**Exercise**
What you return should be each line of the data containing the string "agent".

**Material provided**
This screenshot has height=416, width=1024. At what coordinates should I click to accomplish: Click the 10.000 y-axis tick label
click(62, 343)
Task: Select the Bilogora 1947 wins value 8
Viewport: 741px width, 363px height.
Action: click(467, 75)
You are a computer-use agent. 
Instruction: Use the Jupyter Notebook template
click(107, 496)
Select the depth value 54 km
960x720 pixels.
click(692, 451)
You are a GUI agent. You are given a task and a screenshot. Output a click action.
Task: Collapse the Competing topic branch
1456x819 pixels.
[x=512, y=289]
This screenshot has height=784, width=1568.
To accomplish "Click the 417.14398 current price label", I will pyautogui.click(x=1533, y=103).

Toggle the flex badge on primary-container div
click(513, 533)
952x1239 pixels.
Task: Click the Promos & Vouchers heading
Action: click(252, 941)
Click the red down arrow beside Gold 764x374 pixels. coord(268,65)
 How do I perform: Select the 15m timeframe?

**Written answer**
You are a computer-use agent. 
You are a GUI agent. You are given a task and a screenshot. Output a click action.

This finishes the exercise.